Thank you all for your ideas. What she mainly seems interested in is pathology ie performing autopsies but of course has come across this only in a tv csi type contexts so far. I had a chat with her about a funeral parlour and she sees the logic in that and seemed pretty keen - although as with other things it might well be tat a 15 year old is just not allowed to work in that context. She has never been squeamish and recognises both the science and the people skills / human side of anything involving possible traumatic events

OP posts:
Haffdonga · 03/09/2017 16:42

Forensic science sounds very interesting but virtually impossible to get a job in. Most forensic services have been cut as the police budget for forensics has been slashed. Of all those forensic science uni graduates virtually none end up working in forensics.Those forensic scientists who have kept their jobs usually start their career with a strong science degree (e.g. chemistry or biomedical science. Pathologists are qualified doctors.

For a work experience placement for a 15 year old it would be exceptionally unusual to get a placement with a police forensics team, funeral parlour or in a hospital path lab? Absolutely not appropriate for a child.

For school age work experience the most interesting careers can often make the most boring WE placements (law - not allowed to sit in on any of the client meetings; hospitals - not allowed to see or hear any of the patient details; even supermarkets - not allowed to stand on a ladder to stack a shelf, not allowed to serve customers or touch food due to health and safety etc ). I'd advise her getting a placement somewhere where she could be much more involved doing active things.

reallyanotherone · 03/09/2017 20:45

If she is interested in the post mortem side of things she needs to be a medical dr. It's long and gruelling training, as you have to learn it all, surgery, diagnosis, all body areas, on the living before they let you specialise on the dead.

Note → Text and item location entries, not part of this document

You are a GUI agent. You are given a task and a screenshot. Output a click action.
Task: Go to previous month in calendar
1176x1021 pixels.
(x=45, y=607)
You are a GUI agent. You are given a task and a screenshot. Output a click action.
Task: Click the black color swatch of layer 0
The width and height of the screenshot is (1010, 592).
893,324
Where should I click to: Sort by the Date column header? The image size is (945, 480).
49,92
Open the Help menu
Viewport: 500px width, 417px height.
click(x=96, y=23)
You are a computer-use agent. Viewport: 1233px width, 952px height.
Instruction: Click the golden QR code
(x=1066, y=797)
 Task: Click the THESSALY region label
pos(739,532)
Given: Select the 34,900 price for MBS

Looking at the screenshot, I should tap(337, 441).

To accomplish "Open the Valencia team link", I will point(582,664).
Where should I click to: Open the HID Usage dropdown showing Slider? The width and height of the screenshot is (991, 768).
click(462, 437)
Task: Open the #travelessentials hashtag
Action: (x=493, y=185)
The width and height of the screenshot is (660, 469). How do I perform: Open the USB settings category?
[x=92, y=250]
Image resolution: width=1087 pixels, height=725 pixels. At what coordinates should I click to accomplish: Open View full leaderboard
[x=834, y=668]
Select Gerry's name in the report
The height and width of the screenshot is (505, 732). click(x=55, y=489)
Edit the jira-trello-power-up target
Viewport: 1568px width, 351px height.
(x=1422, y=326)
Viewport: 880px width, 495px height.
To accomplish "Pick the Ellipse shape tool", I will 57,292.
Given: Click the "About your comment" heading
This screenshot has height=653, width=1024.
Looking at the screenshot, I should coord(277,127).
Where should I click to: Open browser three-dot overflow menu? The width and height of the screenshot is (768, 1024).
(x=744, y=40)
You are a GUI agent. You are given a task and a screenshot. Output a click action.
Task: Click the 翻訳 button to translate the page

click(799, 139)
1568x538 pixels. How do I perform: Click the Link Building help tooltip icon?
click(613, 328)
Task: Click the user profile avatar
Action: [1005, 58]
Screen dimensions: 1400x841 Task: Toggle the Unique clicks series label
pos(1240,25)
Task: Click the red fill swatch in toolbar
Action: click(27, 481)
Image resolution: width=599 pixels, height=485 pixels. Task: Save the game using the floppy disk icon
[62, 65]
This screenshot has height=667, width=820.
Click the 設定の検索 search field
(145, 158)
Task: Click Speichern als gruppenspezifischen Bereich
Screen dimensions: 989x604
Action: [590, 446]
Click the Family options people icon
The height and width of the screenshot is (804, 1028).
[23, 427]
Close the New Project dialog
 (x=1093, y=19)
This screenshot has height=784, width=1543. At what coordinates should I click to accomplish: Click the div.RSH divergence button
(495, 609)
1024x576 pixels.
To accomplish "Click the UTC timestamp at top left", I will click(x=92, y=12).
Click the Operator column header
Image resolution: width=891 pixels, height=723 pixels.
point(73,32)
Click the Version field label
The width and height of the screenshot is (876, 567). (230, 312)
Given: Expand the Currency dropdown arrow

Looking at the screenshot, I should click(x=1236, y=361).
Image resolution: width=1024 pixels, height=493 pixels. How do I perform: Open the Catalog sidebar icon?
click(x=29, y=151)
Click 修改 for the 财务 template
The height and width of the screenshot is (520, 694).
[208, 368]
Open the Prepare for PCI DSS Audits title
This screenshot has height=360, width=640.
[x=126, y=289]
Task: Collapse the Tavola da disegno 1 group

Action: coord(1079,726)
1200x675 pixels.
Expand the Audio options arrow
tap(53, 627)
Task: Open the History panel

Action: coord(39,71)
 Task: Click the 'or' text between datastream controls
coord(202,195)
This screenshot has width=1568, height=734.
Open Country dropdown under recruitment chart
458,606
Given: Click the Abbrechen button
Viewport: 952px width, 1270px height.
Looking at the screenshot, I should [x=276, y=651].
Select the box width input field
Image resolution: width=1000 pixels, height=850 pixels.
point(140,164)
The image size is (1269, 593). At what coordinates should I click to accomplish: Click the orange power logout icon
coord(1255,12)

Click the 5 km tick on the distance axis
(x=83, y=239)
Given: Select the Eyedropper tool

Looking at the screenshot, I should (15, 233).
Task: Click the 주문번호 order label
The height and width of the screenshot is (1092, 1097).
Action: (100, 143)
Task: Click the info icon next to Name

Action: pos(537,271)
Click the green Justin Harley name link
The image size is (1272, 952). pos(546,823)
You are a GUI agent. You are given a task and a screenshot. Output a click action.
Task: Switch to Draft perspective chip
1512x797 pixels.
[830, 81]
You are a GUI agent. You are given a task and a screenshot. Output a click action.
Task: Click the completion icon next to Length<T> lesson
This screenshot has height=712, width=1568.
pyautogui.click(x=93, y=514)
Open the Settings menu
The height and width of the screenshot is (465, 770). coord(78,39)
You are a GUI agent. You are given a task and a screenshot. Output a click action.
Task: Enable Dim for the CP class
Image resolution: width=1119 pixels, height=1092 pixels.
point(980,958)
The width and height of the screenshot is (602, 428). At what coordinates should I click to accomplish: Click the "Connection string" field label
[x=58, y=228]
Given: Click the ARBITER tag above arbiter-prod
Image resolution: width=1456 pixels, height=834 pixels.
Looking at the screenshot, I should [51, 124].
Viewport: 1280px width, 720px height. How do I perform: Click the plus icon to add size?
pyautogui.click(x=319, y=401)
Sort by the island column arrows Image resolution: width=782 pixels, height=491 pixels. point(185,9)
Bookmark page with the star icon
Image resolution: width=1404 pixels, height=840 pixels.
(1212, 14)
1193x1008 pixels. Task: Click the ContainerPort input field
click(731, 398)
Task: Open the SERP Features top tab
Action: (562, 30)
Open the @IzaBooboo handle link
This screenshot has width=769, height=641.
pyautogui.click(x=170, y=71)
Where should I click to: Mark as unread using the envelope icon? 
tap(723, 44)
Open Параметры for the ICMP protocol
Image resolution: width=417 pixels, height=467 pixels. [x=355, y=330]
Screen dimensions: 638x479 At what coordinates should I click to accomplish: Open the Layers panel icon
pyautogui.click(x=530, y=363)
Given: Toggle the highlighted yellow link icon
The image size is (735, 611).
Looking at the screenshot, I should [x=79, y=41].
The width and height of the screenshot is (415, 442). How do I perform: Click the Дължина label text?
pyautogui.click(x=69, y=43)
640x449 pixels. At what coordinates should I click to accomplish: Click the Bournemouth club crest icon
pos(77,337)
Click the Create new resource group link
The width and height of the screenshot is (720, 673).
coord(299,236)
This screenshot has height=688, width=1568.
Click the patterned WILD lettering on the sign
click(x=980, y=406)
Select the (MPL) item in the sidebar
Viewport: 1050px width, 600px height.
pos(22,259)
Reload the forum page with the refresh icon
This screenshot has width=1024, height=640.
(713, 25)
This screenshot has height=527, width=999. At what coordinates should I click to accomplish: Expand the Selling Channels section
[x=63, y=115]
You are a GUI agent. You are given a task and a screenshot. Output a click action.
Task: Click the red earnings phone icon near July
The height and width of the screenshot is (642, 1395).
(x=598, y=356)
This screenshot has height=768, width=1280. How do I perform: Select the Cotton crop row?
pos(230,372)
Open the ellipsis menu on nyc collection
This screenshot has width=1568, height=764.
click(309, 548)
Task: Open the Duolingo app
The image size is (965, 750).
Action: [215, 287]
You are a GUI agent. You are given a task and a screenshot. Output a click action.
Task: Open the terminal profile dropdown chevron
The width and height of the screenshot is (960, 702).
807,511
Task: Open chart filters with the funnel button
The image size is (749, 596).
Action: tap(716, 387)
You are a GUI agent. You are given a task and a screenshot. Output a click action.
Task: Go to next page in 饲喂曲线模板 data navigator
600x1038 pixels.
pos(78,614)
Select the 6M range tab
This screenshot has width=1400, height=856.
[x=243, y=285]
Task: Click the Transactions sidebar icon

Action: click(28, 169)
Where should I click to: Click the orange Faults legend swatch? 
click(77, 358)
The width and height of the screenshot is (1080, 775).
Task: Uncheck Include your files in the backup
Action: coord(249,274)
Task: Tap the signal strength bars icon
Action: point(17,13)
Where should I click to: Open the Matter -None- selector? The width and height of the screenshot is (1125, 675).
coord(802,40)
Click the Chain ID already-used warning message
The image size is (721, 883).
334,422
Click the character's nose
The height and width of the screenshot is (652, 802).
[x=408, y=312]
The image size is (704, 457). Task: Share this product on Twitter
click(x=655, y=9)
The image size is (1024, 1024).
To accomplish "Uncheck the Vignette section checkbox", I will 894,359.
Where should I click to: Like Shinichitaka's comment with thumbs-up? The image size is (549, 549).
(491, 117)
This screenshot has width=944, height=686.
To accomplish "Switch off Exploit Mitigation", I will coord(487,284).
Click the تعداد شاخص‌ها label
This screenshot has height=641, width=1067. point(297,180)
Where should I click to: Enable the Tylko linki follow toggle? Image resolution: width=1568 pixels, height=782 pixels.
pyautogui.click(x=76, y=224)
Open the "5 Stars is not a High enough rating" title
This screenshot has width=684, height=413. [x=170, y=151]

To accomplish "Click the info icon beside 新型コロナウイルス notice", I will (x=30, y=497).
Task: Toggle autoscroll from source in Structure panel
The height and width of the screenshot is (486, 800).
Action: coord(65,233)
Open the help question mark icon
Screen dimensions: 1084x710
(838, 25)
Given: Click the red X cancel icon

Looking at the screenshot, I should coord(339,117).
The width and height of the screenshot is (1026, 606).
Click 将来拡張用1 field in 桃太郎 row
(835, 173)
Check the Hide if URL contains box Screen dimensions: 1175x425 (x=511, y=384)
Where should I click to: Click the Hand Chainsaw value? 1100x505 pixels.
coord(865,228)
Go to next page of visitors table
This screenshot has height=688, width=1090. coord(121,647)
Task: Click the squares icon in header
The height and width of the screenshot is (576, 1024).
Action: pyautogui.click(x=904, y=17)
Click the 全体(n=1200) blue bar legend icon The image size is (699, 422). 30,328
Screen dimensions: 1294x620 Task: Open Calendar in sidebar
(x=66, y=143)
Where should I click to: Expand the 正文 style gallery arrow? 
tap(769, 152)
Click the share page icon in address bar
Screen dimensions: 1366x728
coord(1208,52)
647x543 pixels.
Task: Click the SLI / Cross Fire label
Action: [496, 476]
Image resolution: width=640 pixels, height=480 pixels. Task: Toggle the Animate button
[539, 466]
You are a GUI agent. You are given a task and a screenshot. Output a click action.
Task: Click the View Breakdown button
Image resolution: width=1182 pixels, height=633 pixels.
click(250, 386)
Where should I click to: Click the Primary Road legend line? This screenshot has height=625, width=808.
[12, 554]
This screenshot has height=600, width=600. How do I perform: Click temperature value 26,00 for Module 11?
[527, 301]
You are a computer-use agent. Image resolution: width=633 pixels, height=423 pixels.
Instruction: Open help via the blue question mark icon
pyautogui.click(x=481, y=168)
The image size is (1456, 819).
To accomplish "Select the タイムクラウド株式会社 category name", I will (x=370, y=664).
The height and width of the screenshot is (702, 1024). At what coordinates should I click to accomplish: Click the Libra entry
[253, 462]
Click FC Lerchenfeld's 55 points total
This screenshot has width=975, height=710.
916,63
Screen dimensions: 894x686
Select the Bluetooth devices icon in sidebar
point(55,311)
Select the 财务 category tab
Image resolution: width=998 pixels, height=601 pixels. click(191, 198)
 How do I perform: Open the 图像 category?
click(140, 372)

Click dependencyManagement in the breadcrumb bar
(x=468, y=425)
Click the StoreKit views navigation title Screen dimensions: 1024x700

Csi will collect evidence from bodies, attend post mortems and take photo's etc, but the post mortem itself is done by the medical pathologist.

If she wants to be a pathologist she needs to focus on getting into medicine.

Csi or forensics i'd go for a good biological science/chemistry degree rather than a "forensics" course. Even physics or maths if ballistics is of interest. The trick is getting in to a police force- there are ways, for example many police staff get in via 999 call handling-there are always jobs as the turnover is very high, and once you're an internal candidate you're in a position of strength.